Quando Horizon foi apresentado lá na E3 de 2015 eu não dei muita bola, e acredito que não tenha sido o único. "Dos criadores de Killzone? Bah, nunca gostei muito desse jogo mesmo", "Dinossauros robôs, que coisa mais brega", "Isso é meio genérico, não vai funcionar". Agora, com o jogo já lançado, posso dizer com convicção: que bom que eu estava – muito – enganado.

Hoje, depois de terminar o jogo eu sempre me pergunto como algo com elementos praticamente copiados de The Witcher 3, Assassins Creed, Uncharted (e talvez até um pouco de Metal Gear Solid) poderia soar tão original e ser tão gostoso de se jogar.


Pois é, Horizon consegue essa proeza de assimilar mecanismos de outros jogos e ainda assim se manter original com uma facilidade surpreendente. Temos o slowmotion tão comum ao se mirar com o arco, o rastro virtual de acontecimentos passados, saltos de lugares altos com belos mergulhos, e por aí vai. Como se não bastassem os méritos quanto às suas mecânicas e jogabilidade, ele ainda presenteia o jogador com boas atuações nos diálogos que permeiam sua história rica e interessante. A atriz que deu voz a Aloy, à propósito, é a mesma que interpretou a protagonista em Life is Strange, Ashly Burch.

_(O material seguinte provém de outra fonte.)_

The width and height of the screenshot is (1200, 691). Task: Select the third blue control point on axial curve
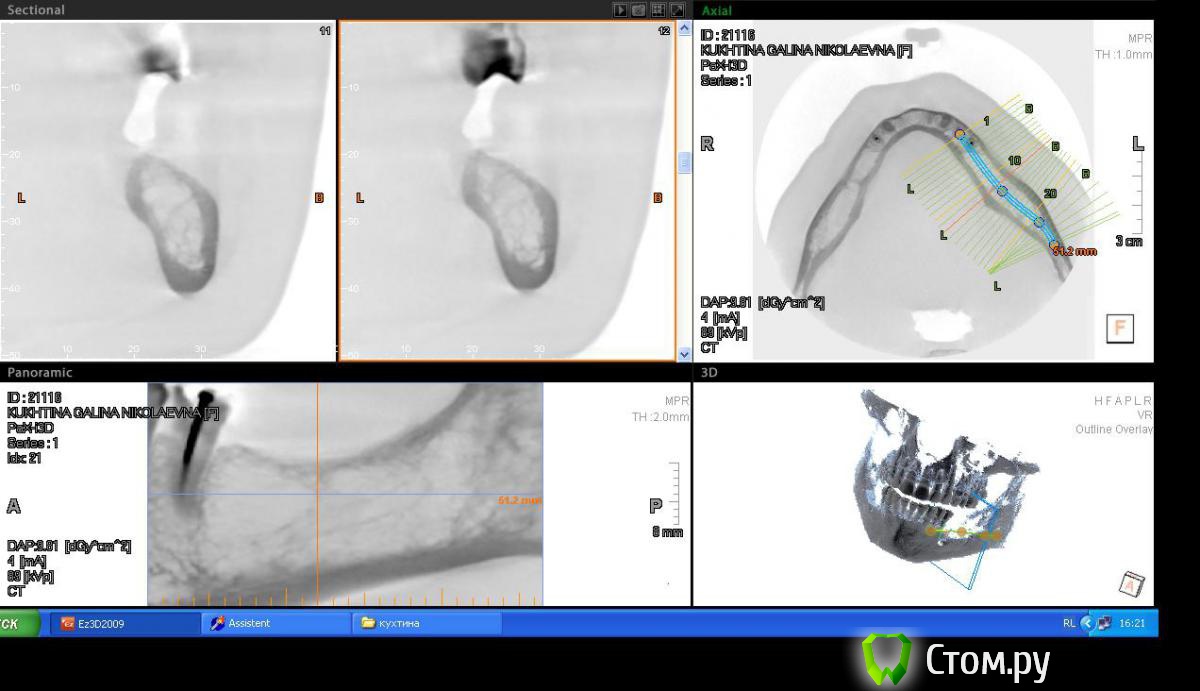point(1039,222)
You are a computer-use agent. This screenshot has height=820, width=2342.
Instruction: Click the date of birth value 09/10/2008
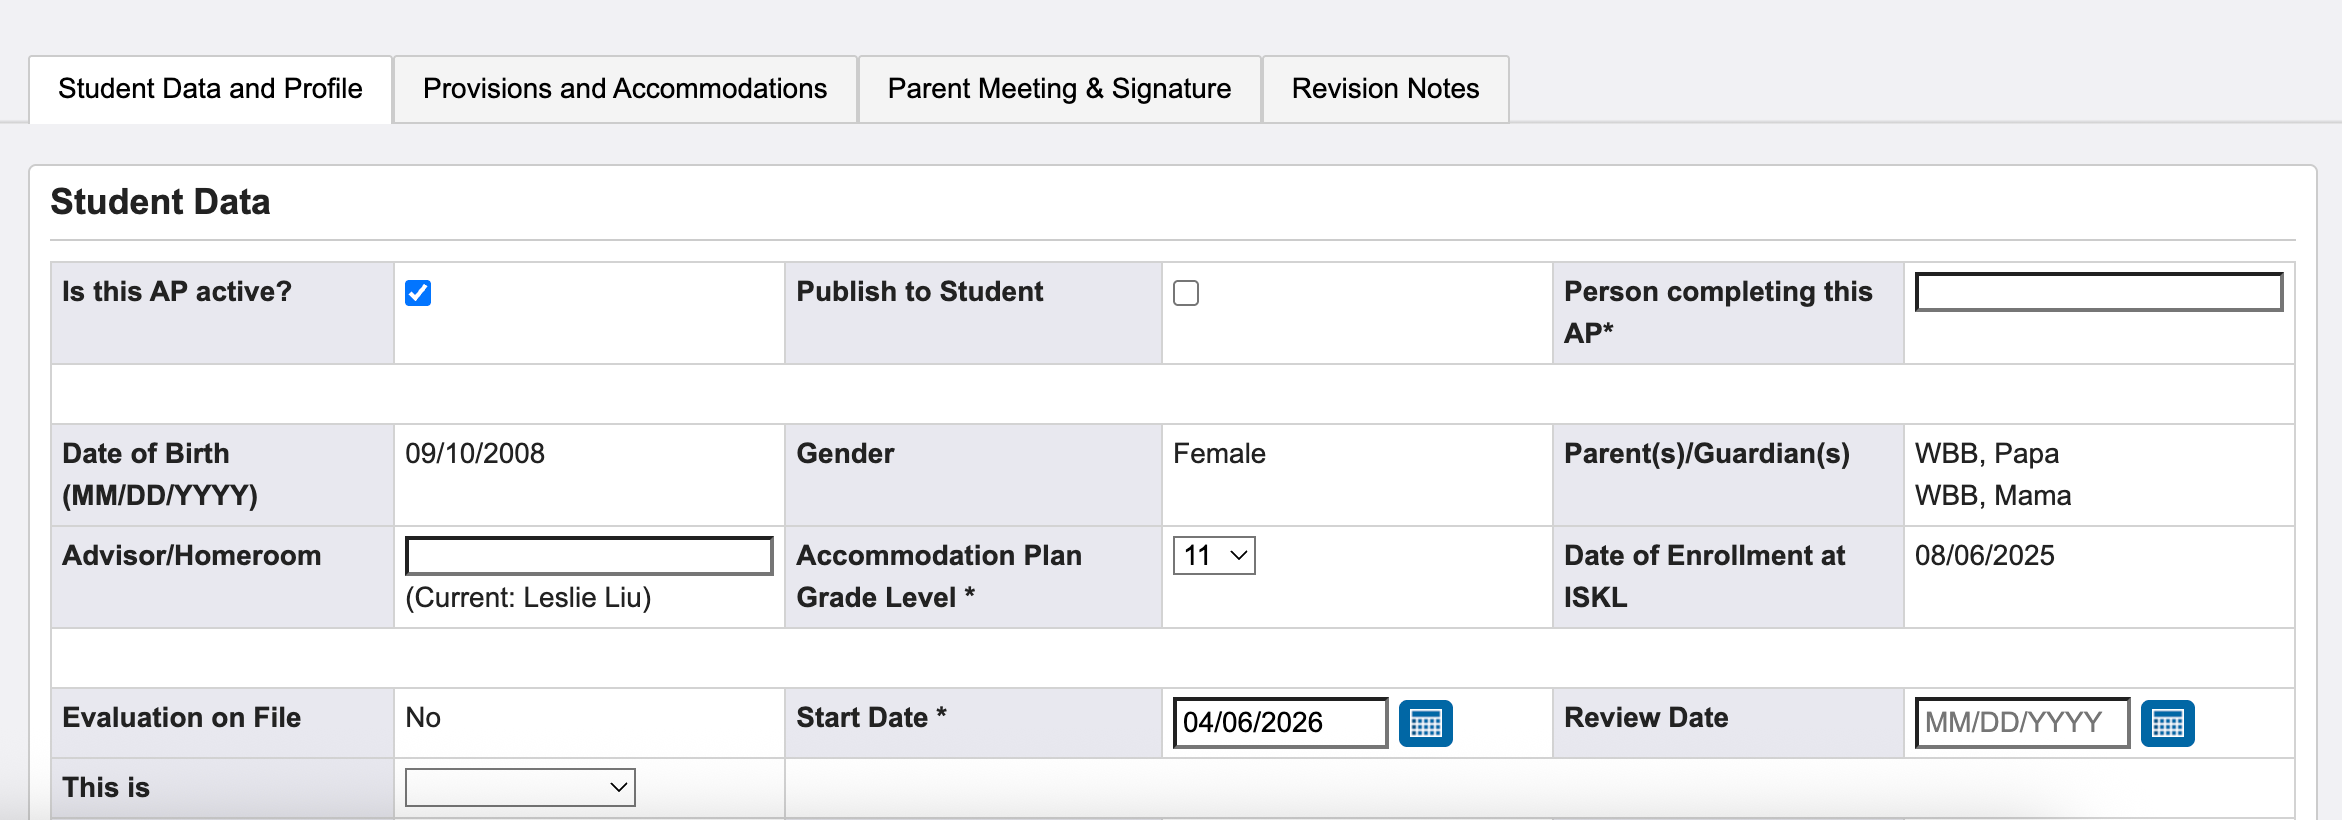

Eu já falei dos gráficos? Ah os gráficos. É bem piegas ficar elogiando este quesito em tempos tão bem servidos de belos jogos, com engines super poderosas acessíveis até mesmo para desenvolvedores indie, mas Horizon apresenta um passo a mais, sendo com certeza um dos jogos com mais belos gráficos do mercado quando do seu lançamento (2017). O destaque vai para os olhos dos personagens, detalhe muitas vezes que passa despercebido, mas que em Horizon se mostram vívidos, brilhantes e expressivos, evitando a já conhecida "estranheza" que se têm quando vemos personagens animados. Os cenários são amplos e não possuem o efeito "olho-de-peixe",  em que a visão panorâmica se apresenta arredondada principalmente nas bordas, e esta escolha, apesar de pessoal, me agrada muito mais do que como é feito em The Witcher, por exemplo.

Dentre os aspectos nos quais Horizon brilha, um dos pontos que mais chamam atenção é o modo como ele mesclou um jogo "de época", ambientado em uma espécie de pré-história com conceitos tecnológicos sem soar brega ou forçado demais. Este é um feito notável, já que temos muitos exemplos de jogos que tentaram o mesmo e caíram em um clichê sem graça. Além disso, ainda há uma linha constante de mistério que permeia o enredo, servindo para sempre empurrar o jogador para a próxima missão.

Créditos da imagem: TheClassica/Deviantart
Em jogos de mundo aberto, é muito natural que o jogador se sinta atraído apenas pelas missões principais, afinal de contas, são elas que movem o jogo para frente e, não raramente, costumam ser as únicas que contém algum esmero na sua produção. Quantos jogos deste tipo não fizeram você rodar o mapa de um lado pro outro como um menino de recados, para acrescentarem absolutamente nada na construção do personagem ou da história como um todo?

Obviamente as missões secundárias não se comparam às principais, todavia, também não fazem feio. Sempre há uma coisinha ou outra, um detalhe no cenário, uma anotação ou gravação esquecida em uma das ruínas tecnológicas que salpicam o mapa; sempre algo que ajuda nossa cabeça de jogador a traçar uma personalidade para Aloy, a personagem principal, ou para fazer um trabalho de investigador, prestando atenção nas conversas aparentemente triviais, mas que contam a história através de pontos de vista daqueles que fizeram parte do projeto. Mas aqui já entramos em uma área que pode ser entendida como spoilers, e falar diretamente sobre este aspecto arruinaria a experiência daqueles que ainda não jogaram Horizon: Zero Dawn.